For broker-dealers, collapsing technology silos across the front, middle and back office has become increasingly important in the relentless drive towards cost reduction and greater efficiency. As technology has advanced, forward-looking firms are taking an enlightened approach to technology development and investing in consolidation across the entire trade lifecycle. Not only does this present an effective way to improve workflow efficiencies, but it can also result in significant cost savings over time. An effective way to achieve such consolidation is by adopting a component-based approach to technology, which offers both modularity and interoperability.
The need for integration
With sell-side firms often having to manage multiple disparate, disconnected systems for each point within the trade lifecycle, there is a growing demand, particularly amongst large banks, for increased front-to-back office integration. In today’s environment, where the focus is on improving efficiencies and reducing costs, firms are seeking to combine capacities and infrastructure wherever possible, thus reducing both the number of costly vendor relationships that they have to maintain, and the associated complexity.
Investment in modular, interoperable technology is key to collapsing silos in the front, middle and back office, as it allows firms to target their efficiencies around specific functions and workflows. But even the most flexible modular system will not provide value if components cannot share information, both with each other, and with third-party tools. In order to create a true ecosystem of productivity, market participants should seek interoperable applications for every task across the full trade lifecycle.
A complex ecosystem
On the sell side, the full trade lifecycle covers everything from pre-trade through to post-trade. This includes the management and execution of the order in the front office, the allocation, affirmation & confirmation processes in the middle office, and post-trade functions such as clearing, settlement, transaction reporting, P&L, and general ledger accounting. On top of all that, risk management, asset servicing, margin calculations, collateral management, compliance, and a wide range of other supporting services need to be factored in.
This is a complex ecosystem, where firms are generally being serviced by multiple vendors, each focusing on a different area within the lifecycle of the trade. When connecting all of these systems together, firms generally either try and do it themselves, which can be resource-intensive and time consuming, or rely on the vendors of those systems to do it, which can lead to unwanted delays and further costs. The net result is multiple integrations, all of which have to be maintained.
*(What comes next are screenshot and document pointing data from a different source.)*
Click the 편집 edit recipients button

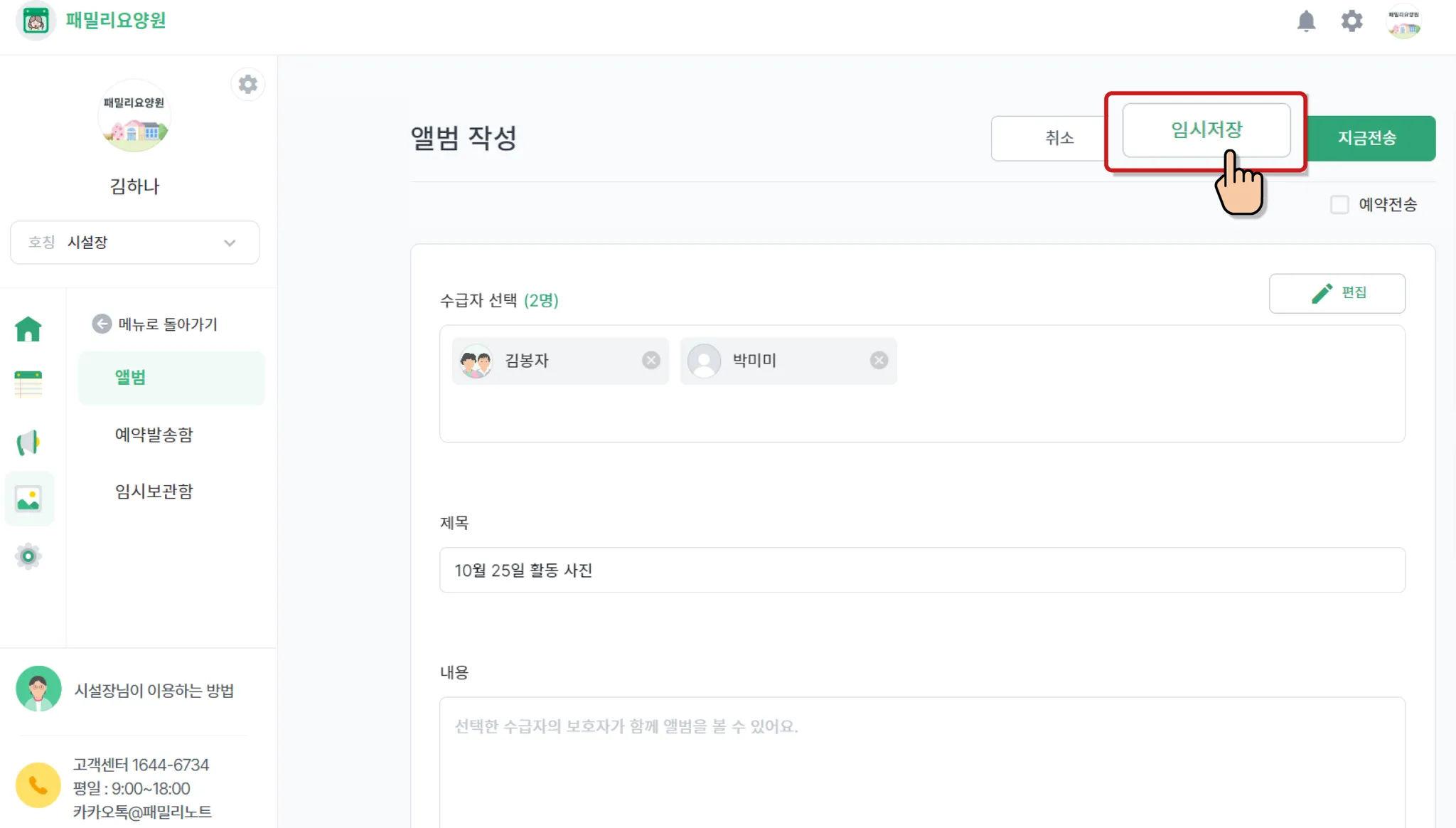point(1337,293)
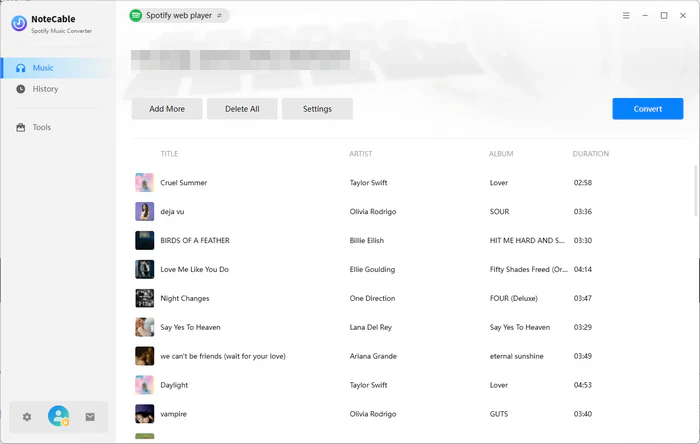Open the hamburger menu in title bar
This screenshot has width=700, height=444.
click(x=626, y=16)
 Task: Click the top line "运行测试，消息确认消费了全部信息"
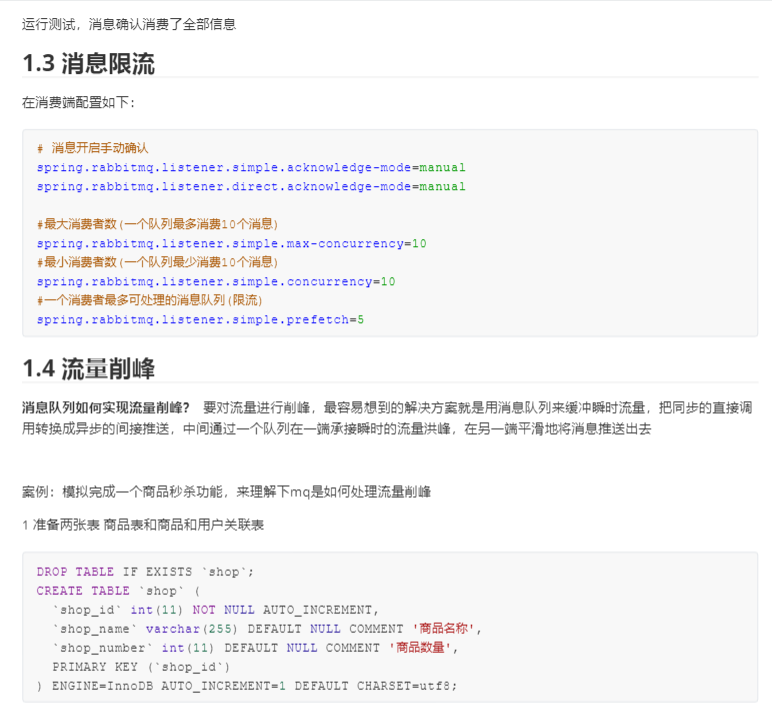(x=129, y=23)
This presents a clear case for streamlining, says Justin Llewellyn-Jones, Head of Capital Markets, North America (Equities, FX & Derivatives) at Broadridge Financial Solutions. “If you can streamline the ingestion of trades into the middle office from the front office, and into the back office from the middle office, if you can make sure that every single one of those systems is consuming the same reference data and the same real time data, you’re a long way towards getting rid of the breaks that occur,” he says. “Probably one of the most difficult challenges in financial services technology is integrating between all of these different systems, so if you can streamline all of that, you can achieve a much higher STP rate, and you’ll also get rid of many of the reconciliations that have to occur between systems, which is where a lot of inefficiencies are.”
This is where modularity and interoperability come into play. Taking a modular approach to software by breaking up a system into independent, loosely coupled components can provide clear benefits when streamlining the trade lifecycle. Technology teams gain the freedom to build and reconfigure tools as they see fit, across the front, middle and back office. And because it is quicker to build individual components than it is to rebuild an entire platform, modular systems are not only faster to market, they also offer greater potential for customisation. Taking a modular approach is also cost-effective, as components can be reused and re-purposed.
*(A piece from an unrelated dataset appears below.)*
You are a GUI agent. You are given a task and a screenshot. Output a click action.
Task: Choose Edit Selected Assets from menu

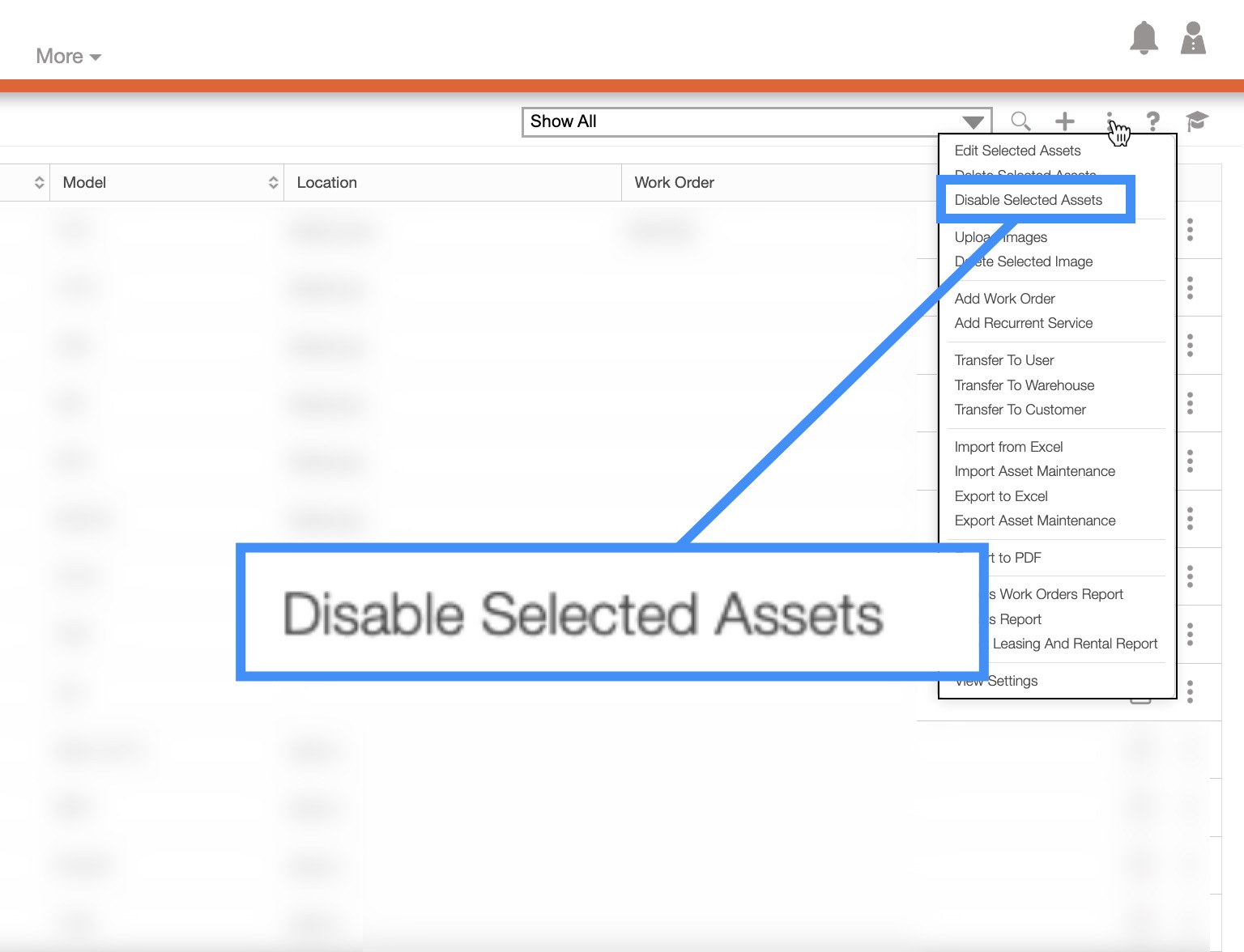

Interoperability and the sharing of data can be achieved by having a common, ‘golden source’ data model, wrapped with APIs, says Llewelyn-Jones. “You have this linear lifecycle right now,” he says. “From the point of order capture, a trade gets passed through all of these steps, and then you get this pool of data at the backend. If you really want to optimise your inventory, your collateral, your risk, or your capital allocation across your trading strategies, surfacing that golden source of data, from the back office into the middle office and into the front office, gives the traders actionable data items that they can use.”
A Hybrid build– and– buy approach
When applications are built in a modular and interoperable way, communicating and sharing data with one another, the entire trade lifecycle can be effectively streamlined. As long as all elements are interoperable, a firm can leverage functionality from any combination of providers to build a truly optimised workflow throughout the trade lifecycle. And because the technology enabling this exchange of information is entirely separate from the components themselves, it can be deployed in any context, with transformative results.
By building interoperable systems – and by working with vendors committed to modularity and interoperability, such as Broadridge – firms can benefit from the best vendor functionality available while keeping their core competencies in-house.
This hybrid build-and-buy approach will help usher in a future in which the front, middle and back offices are fully integrated, and the full trade lifecycle is truly streamlined.